C’était là, une part de mon métier !
Un jeudi, et je reste formel sur ce jour, je remarquai la présence d’un type rivé à la face d’une sépulture. Jusqu’ici, rien de surprenant puisque c’est, précisément, à cet effet, à ce court ou long recueillement auquel sont destinées les concessions.
Ce type, sans conteste plus âgé que moi, portait un pull - estimé de loin - d’épaisse laine, et parfaitement rouge. D’un écarlate à nous crever les yeux, au milieu de toute cette grisaille de tombes !
Le jour suivant, aussi la semaine suivante, quelle que soit l’heure où je me rendais à ce même cimetière – j’en visitais d’autres -, il se trouvait toujours au même endroit, et toujours vêtu de la même façon ; façon, d’ailleurs, excessivement chaude pour le mois de juillet que nous vivions alors.
Rien d’illégitime en cela, nous en conviendrons. Cet homme devait probablement être chargé d’une lourde peine, de la profonde douleur de son deuil récent, et la discrétion exigée de notre déontologie professionnelle m’interdisait toute curiosité déplacée. Je me contentais, singulièrement, de lui envoyer un bref salut lorsque je devais emprunter l’allée où il se statufiait, assurément la plus grande période de la journée. L’existence nous conduit souvent ainsi à croiser des humains non identifiés, mais dont notre civisme nous oblige à traduire de la bienveillance par une niaiserie, elle-même dictée du quotidien.
Ce fut lui qui, le premier, m’adressa la parole. Un matin, j’étais courbé entre deux stèles, occupé à ôter un débordement de silicone, lorsqu’il apparut, debout de ce qu’il y a de plus droit, devant moi, se proposant amicalement prêter sa main à ma tâche.
Très courtoisement, je le remerciai, mais refusai néanmoins son aide pour le juste motif que mes finitions se terminaient. Au-delà, je ne sus quoi lui dire, si ce n’est que lui rappeler stupidement qu’il faisait très chaud.
Comme s’il ne s’en était pas rendu compte !
Je regroupai mon matériel, tandis qu’il s’éloignait alors à travers la division pour enfin regagner sa place.
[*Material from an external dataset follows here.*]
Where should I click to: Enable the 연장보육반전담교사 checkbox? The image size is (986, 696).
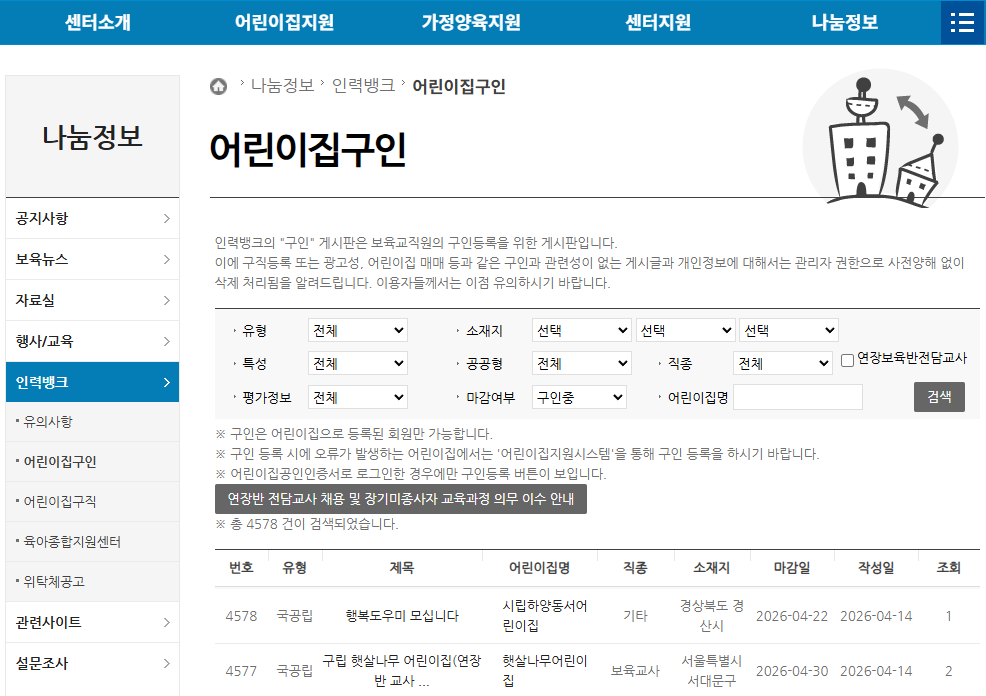coord(847,360)
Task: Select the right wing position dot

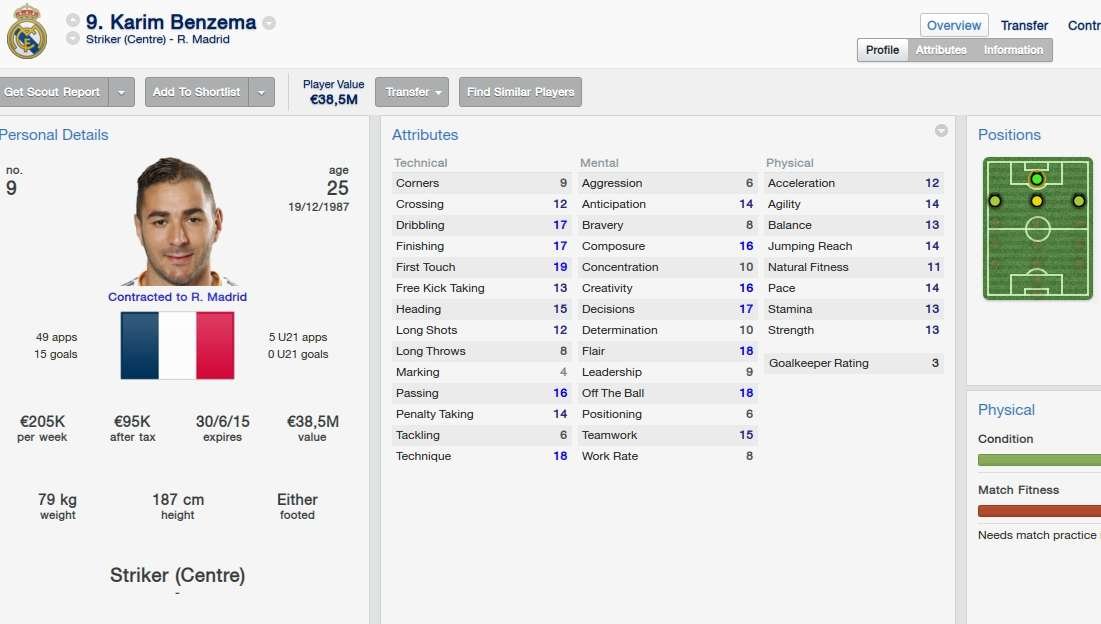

Un autre jour, il me rejoignit dès mon arrivée au cimetière, et me proposa son aide une seconde fois. Je n’avais, alors que des mesures à prendre, et, m’adressant à lui presque comme à un ami, je lui confiai l’extrémité de mon bi-mètre rouleau pour obtenir, de son aide donc, les seules dimensions qu’il me fallait pour l’heure.
En regagnant l’entrée principale, marchant à mes côtés, il m’interrogea sur mes fonctions, sur l’intérêt des mesures que nous venions de noter, sur les différences de granit. En m’arrêtant sur quelques exemples au passage, je l’informai succinctement tout en observant qu’il demeurait guère attentif, ni même au fait de ses questions. Sa curiosité ne s’employait, ici, que pour combler un manque de conversation dont, sans aucun doute, il devait souffrir.
Ces deux brefs entretiens n’avaient hélas pas obtenu, par la suite, le résultat nécessaire à me faire gagner du temps.
Un cimetière n’est certes pas reconnu comme l’idéal lieu de rencontre. Ce n’est pas, non plus, l’endroit où l’on peut se permettre, à distance, de se projeter des bonjours au bras levé. Ainsi, ma politesse fut embarrassée entre deux formes de savoir-vivre : celle de ne pas négliger le détour de me rendre à lui, et celle de la décence m’obligeant à ne pas interrompre son recueillement d’auprès de la sépulture l’occupant. Cependant, je ne devais pas choisir cette dernière option.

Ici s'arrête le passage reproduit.